When the original Xbox video-game console went on sale in 2001, it wasn't clear why Microsoft, known for staid workplace software, was branching out into fast-paced action games. But Microsoft decided that capitalizing on the popularity of gaming could help the company position itself for the coming wave of home digital entertainment.
"Microsoft saw the writing on the wall," says David Dennis, a spokesman for Xbox. "It wanted to have a beachhead in the living room." Ten years later, the Xbox 360 is currently the second best-selling video-game system in the United States, according to market research firm NPD, behind Nintendo's Wii and beating out Sony's PlayStation3, and making Microsoft a contender in the fierce battle to serve up entertainment on demand, especially from Internet video services. Analyst firm BCC Research estimates that $144 billion was spent on "digital living room" devices worldwide in 2010, and that this figure will grow to $226 billion by 2015.
In 2000, Microsoft looked like an unlikely competitor to Sony and Nintendo, which had built console gaming into a billion-dollar industry. Although it had dabbled in PC games, its entire business model revolved around Windows, Office, and other software for enterprises. Its hardware division produced mice and some other peripherals, not sophisticated consumer electronics.
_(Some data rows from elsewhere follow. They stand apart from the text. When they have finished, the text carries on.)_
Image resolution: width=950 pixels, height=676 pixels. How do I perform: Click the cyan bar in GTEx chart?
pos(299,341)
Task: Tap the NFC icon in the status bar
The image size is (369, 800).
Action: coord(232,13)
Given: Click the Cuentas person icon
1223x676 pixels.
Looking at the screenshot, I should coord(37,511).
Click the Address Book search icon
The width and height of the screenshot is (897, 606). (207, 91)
Still, Microsoft was sitting on nearly $5 billion in cash. It could afford an experiment that even in the best case would be a money loser for years, says Rob Sanfilippo, a former Xbox developer at Microsoft who now is an analyst at Directions on Microsoft, a research firm. (In fact, Microsoft did lose money on the Xbox for the first six years. In total, the divisions that housed the Xbox from 2002 through 2007 lost about $7.5 billion, according to regulatory filings, before posting an operating profit of $426 million in the 2008 fiscal year.) The Xbox was designed to play to Microsoft's corporate strengths, in particular building tools and support for the programmers who would actually make the games.
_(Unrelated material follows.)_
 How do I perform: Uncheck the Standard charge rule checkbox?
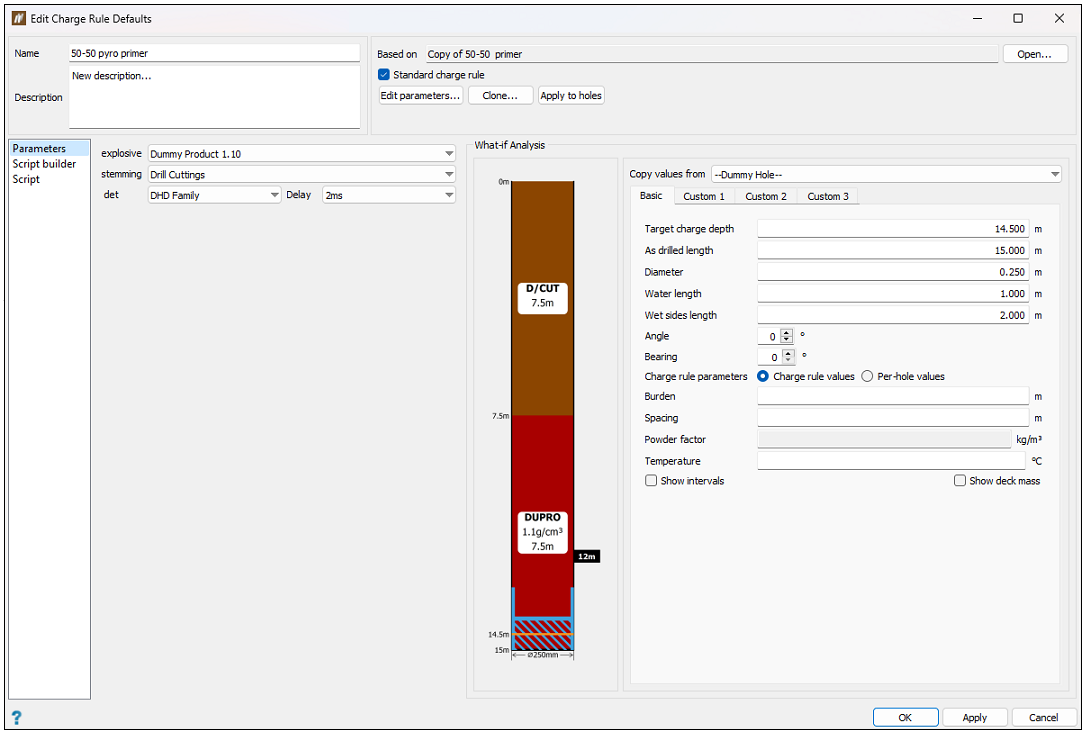tap(384, 74)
Crucially, Microsoft also leveraged its networking experience, adding an Ethernet port to every Xbox as standard. In 2002, the company launched its Internet-based Xbox Live service, which made it easy for people to play against online opponents. This put Microsoft ahead of Sony and Nintendo, which did not make networking a standard feature of their consoles until 2004 in Sony's case and 2006 in Nintendo's. As the Xbox gave way to the Xbox 360, and Sony and Nintendo also brought out new hardware platforms (the PlayStation 3 and the Wii), Microsoft's handling of its online service continued to distinguish it from its rivals. Unlike Sony and Nintendo, Microsoft was quick to embrace the idea of using its hardware to offer content from many partner sources, from games created by external developers to video from Netflix and Hulu. Recently, Microsoft announced a deal with cable providers such as Comcast and cable networks such as HBO to funnel pay TV through the Xbox 360 console instead of dedicated cable boxes.
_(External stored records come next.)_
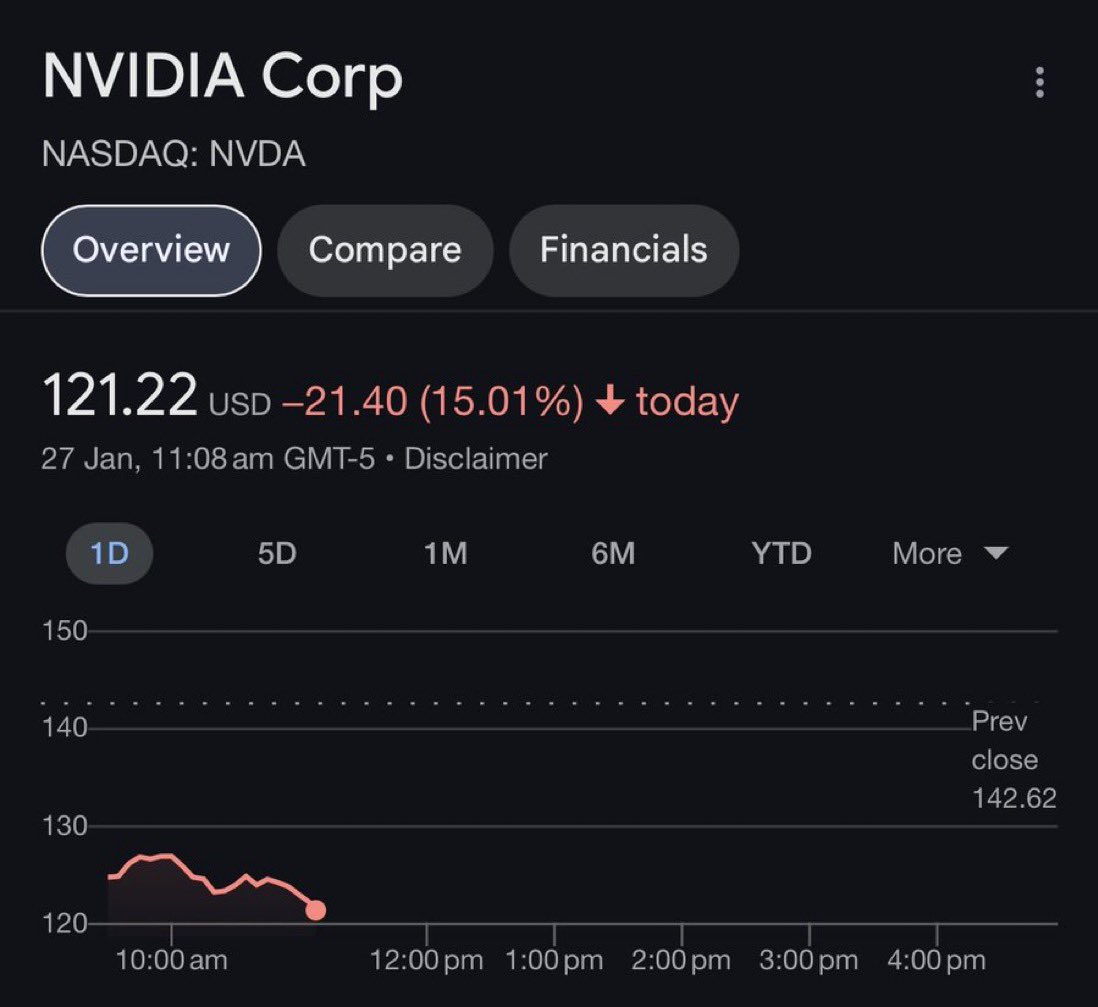Screen dimensions: 1098x1007
Task: Click the 4:00 pm axis marker
Action: 936,960
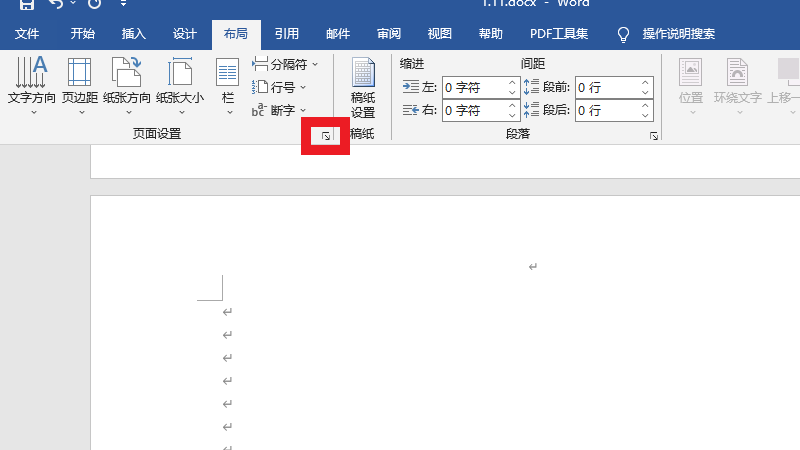Expand the Breaks (分隔符) dropdown

[286, 64]
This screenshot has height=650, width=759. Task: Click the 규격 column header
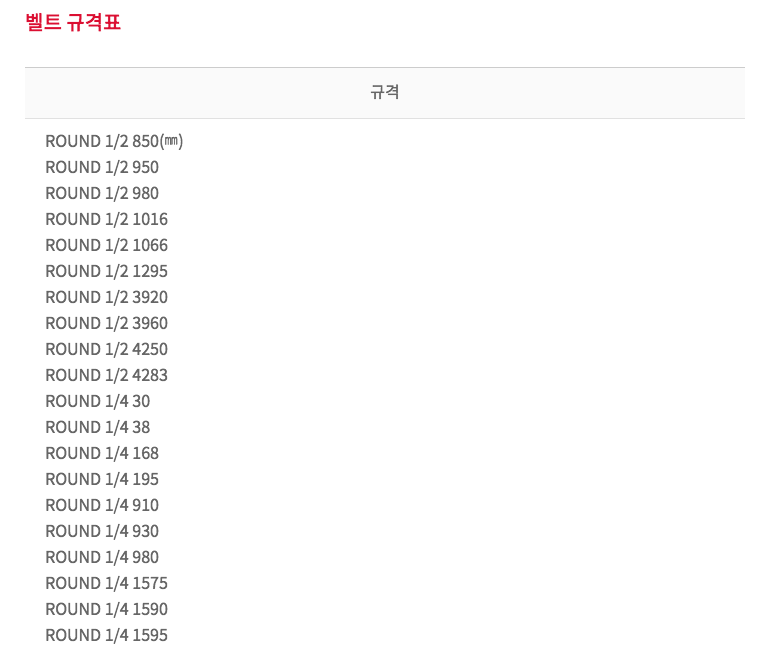tap(385, 92)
Of course, Microsoft isn't alone in combining television, movies, music, and Web content. Cable and satellite providers, television manufacturers, set-top box makers such as Roku, and Apple and Google are all now competing for a share of the digital living-room market. But thanks to the Xbox 360's start as a video-game console, Microsoft's 57 million console owners and 35 million Xbox Live members worldwide give the company a large established base of users to build on. Meanwhile, Apple and Google have struggled to sell their narrowly focused TV products (see "Searching for the Future of Television," January/February 2011).
Now Microsoft is linking Xbox 360, its most successful consumer-focused brand, with others that have not been as well received. It is integrating Bing, its search engine, into Xbox and Xbox Live to enable people to search for multimedia content. By the end of the year, Microsoft is expected to unveil an updated Xbox Live design that is more in line with the look of Windows phones and the forthcoming Windows 8.
The future, says Microsoft's Dennis, will involve seamless transitions between phones, PCs, and the Xbox: "You start a movie on a desktop or a big TV and finish it on a laptop, [or you] want to watch at your desk while you're having lunch. We're creating a media system [with pieces] that can all talk to each other."